Judge rules that rogue trader Jerome Kerviel, who lost US$5.6bn, deserves a bonus and compensation of US$517,000
Judge: ‘Societe Generale can’t pretend it was not aware of Jerome Kerviel’s fake operations’

Jerome Kerviel, who was convicted of causing a record US$5.6 billion trading loss at Societe Generale SA, won more than half a million dollars in compensation as a Paris judge berated the lender for its role in the affair.
The 455,500 euro (US$517,000) award Tuesday includes 100,000 euros for unfair dismissal and his 300,000-euro bonus for 2007. Judge Hugues Cambournac questioned some of the bank’s defences since the scandal first emerged nearly a decade ago.
“Societe Generale can’t pretend it was not aware of Jerome Kerviel’s fake operations” before January 2008, Cambournac said. The dismissal “didn’t sanction Kerviel’s acts, but its consequences.”
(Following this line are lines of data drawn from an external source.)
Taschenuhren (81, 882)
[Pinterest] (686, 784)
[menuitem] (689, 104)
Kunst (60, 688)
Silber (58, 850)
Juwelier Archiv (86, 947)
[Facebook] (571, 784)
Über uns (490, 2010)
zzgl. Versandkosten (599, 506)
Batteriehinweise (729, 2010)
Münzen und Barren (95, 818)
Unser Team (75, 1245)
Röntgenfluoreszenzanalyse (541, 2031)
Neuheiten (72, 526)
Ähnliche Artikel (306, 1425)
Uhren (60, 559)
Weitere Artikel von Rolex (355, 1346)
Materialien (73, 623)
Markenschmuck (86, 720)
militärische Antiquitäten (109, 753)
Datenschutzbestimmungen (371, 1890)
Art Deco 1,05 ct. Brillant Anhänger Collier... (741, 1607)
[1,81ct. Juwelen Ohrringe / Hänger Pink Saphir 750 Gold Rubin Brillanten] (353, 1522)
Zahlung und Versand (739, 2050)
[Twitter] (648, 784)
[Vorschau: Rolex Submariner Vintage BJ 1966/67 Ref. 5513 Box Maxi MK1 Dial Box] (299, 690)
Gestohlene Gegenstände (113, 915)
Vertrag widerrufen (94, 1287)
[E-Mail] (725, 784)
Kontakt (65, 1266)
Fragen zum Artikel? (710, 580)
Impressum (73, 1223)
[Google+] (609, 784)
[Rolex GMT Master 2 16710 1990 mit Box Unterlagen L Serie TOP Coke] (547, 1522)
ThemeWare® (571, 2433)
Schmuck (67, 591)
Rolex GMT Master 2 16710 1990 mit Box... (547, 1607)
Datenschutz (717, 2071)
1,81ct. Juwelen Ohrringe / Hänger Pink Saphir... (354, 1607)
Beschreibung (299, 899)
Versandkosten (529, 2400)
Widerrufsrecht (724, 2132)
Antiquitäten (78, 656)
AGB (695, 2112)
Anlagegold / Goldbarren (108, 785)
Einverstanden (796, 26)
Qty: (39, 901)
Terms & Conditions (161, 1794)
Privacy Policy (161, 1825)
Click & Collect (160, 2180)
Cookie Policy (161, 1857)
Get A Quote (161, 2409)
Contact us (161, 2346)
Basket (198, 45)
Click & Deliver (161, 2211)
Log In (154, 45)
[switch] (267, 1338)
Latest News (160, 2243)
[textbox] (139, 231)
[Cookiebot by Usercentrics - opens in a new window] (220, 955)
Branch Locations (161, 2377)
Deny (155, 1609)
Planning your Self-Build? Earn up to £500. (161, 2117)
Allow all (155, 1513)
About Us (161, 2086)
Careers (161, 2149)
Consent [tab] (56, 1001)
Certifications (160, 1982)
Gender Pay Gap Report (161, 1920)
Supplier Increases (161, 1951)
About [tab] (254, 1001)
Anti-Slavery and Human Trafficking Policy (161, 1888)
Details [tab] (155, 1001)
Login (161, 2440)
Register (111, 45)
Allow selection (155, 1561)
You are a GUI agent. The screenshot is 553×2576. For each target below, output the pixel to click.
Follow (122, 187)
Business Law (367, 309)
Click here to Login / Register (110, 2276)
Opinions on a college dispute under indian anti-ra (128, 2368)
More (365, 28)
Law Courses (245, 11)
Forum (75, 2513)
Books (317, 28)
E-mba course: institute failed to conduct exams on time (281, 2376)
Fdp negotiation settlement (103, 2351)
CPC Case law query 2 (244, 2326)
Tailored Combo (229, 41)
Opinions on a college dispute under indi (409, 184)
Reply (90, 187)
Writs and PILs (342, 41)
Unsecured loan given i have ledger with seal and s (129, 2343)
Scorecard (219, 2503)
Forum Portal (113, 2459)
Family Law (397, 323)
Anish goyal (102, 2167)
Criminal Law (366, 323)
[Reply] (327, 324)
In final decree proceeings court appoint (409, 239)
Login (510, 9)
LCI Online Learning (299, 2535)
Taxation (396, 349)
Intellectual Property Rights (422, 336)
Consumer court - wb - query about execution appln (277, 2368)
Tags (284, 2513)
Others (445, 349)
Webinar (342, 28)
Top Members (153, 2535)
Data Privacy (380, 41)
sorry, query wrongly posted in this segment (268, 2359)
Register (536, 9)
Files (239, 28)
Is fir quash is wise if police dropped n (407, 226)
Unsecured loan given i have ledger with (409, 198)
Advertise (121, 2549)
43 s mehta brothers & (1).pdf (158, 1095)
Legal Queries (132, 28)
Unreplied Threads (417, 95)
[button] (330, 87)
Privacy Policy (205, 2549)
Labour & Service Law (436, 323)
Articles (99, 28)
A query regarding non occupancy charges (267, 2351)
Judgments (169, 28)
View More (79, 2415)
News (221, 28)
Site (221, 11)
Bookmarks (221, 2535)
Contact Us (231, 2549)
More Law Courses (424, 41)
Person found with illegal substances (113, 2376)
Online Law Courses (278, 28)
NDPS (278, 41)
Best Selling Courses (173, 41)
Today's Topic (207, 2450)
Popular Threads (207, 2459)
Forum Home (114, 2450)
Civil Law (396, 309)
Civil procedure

The employment tribunal verdict is the latest twist in the story of the former trader who has taken equal turns as villain and folk hero since he was blamed for causing the record loss at France’s second-largest lender. The ruling could have an effect on other pending cases including a trial over damages set to begin in the Paris suburb of Versailles next week.
While Cambournac rejected points made in the bank’s favour in previous rulings, he threw out Kerviel’s multi-billion euro compensation request for more than the net loss incurred by the bank.